Sinceramente no recuerdo bien qué me gustó más: la empleada o el empleo. Pero sin pensarlo dos veces le pregunté: “Chica ¿no están aceptando aplicaciones para trabajar aquí?” Y muy risueña me dijo: “Claro que sí, necesitamos mucha gente y mucha ayuda, llena este papel con tus datos y yo se lo entrego al encargado de la botica”… Increíblemente al llegar a la casa, inmediatamente y para mi sorpresa, estaba sonando el timbre del teléfono. Era la cubanita llamándome y diciéndome: “Me dijeron que te presentes pasado mañana sábado para comenzar a trabajar”… Y yo di brincos de alegría. Me parecía como que había ligado un parlé: una preciosidad y un magnífico empleo.
Al día siguiente que era viernes toqué en la puerta de la oficina de Mr. Dobson quien me mandó amablemente a pasar, me senté delante de su escritorio y prácticamente barrí el piso con él. Le dije cuanta barbaridad se me ocurrió, le manifesté con vehemencia que la compañía y el trabajo que yo realizaba eran una basura y, desde luego, que el gran culpable de todo el desastre que ocurría allí era él.
Lo cierto es que cuando se habla de la flema inglesa en una revista o libro debían poner la foto de Dave Dobson. Ni por un segundo se inmutó ni perdió la tabla, todo el tiempo se mantuvo ecuánime y se pasaba la mano por su barba roja mientras me escuchaba atentamente sin apenas parpadear ni chistar.
Cuando yo me levanté él se levantó también, no me rebatió ni una sola palabra, simplemente me extendió la mano y estrechó la mía mientras a modo de despedida y siempre de buen talante me dijo simplemente dos palabras: “Good luck,”
El sábado llegué al “Medico Drugstore” y lo primero que hice fue preguntar por la muchacha que me había gustado y me dijeron que ya había abandonado el trabajo, y ese día me hicieron trabajar como un caballo bajando unas enormes cajas de 20 diferentes camiones, no me dieron ni la media hora para almorzar, trabajé “de campana a campana” con tremenda hambre, y cuando llegó la esperada hora de irme el encargado me dio un cubo de agua y un mapo y me indicó las tres oficinas que debía mapear. Llegué a mi hogar muerto de cansancio, me tiré en la cama pero no podía dormir pensando.
El domingo me lo pasé con el barrenillo en la cabeza sin saber qué hacer. El lunes, muy asustado y apesadumbrado, me monté en mi carro y me fui para la William Wright. Al entrar recibí la gran alegría de ver que todavía en la entrada permanecía la tarjeta con mi nombre y la ponché.

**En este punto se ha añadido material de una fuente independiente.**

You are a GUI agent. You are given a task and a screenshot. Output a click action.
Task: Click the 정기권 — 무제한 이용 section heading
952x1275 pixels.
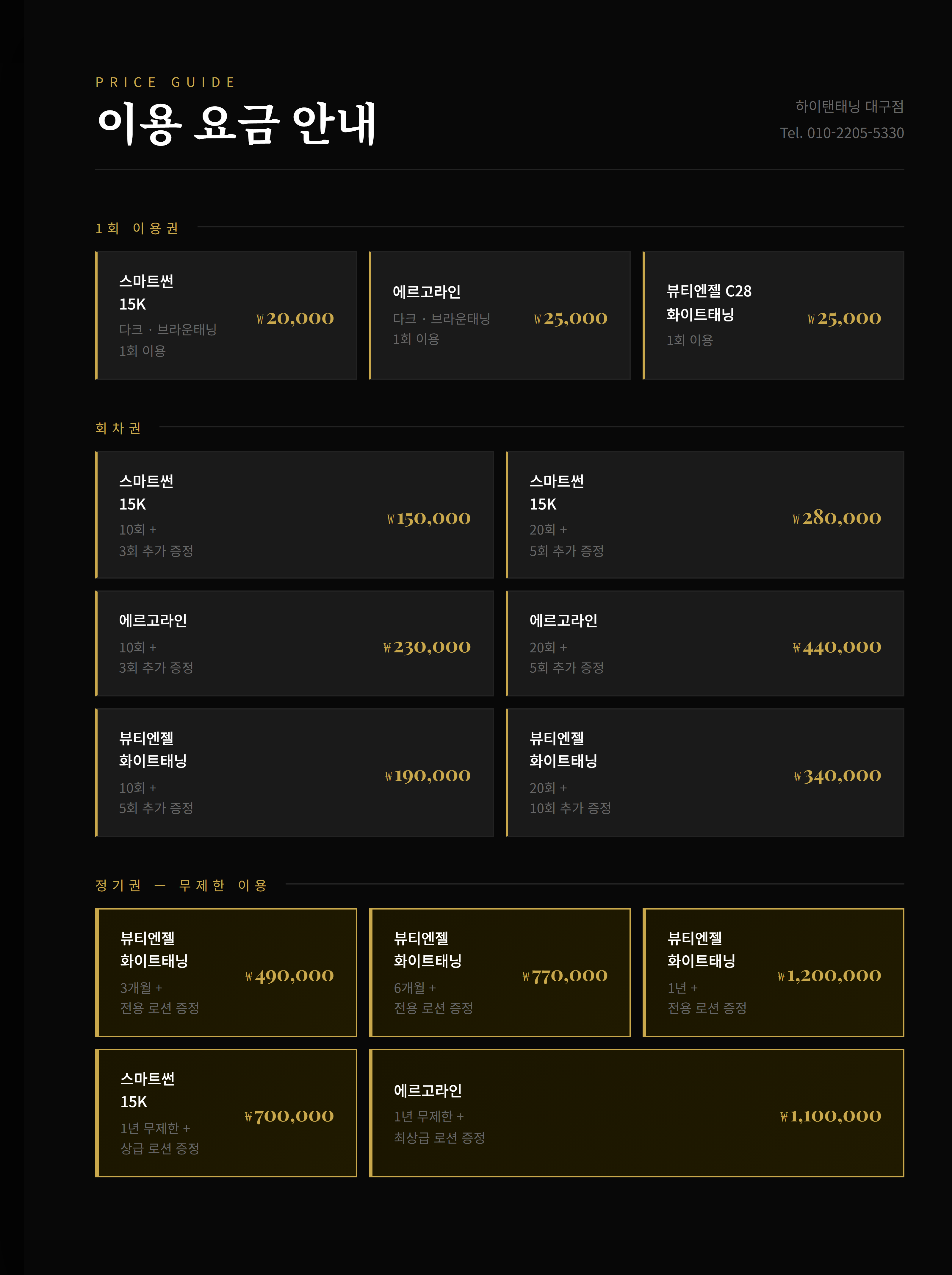coord(181,885)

El corazón que se me quería salir del pecho, se me caía la cara de vergüenza, y con mucha pena me fui a la línea y comencé a meter los “ribbons” dentro de las cajas. Los cubanos se me acercaron contentos y me decían: “¡Coño, nosotros creíamos que te habías ido de la compañía!” Y sólo atiné a decirles: “Ustedes están locos ¿Quién les dijo eso? Dagoberto me respondió burlón: “¡Tú mismo me dijiste eso!”
Yo pensaba que el inglés me sacaría a cajas destempladas de la factoría pero simplemente me pasó por el lado, se sonrío y me dijo: “Good morning Stevan” como si nada hubiera pasado.
Y este cuento tiene un final todavía más sorpresivo y feliz porque a la hora de retirarme, 35 años después de definitivamente haber abandonado esa compañía e irme a trabajar para la “A.T&T.” (esa vez sin despedirme y sin decir una sola palabra) me llegó una carta del Seguro Social diciéndome que recibiría una pensión de 548 dólares mensuales por vida de la William Wright Co.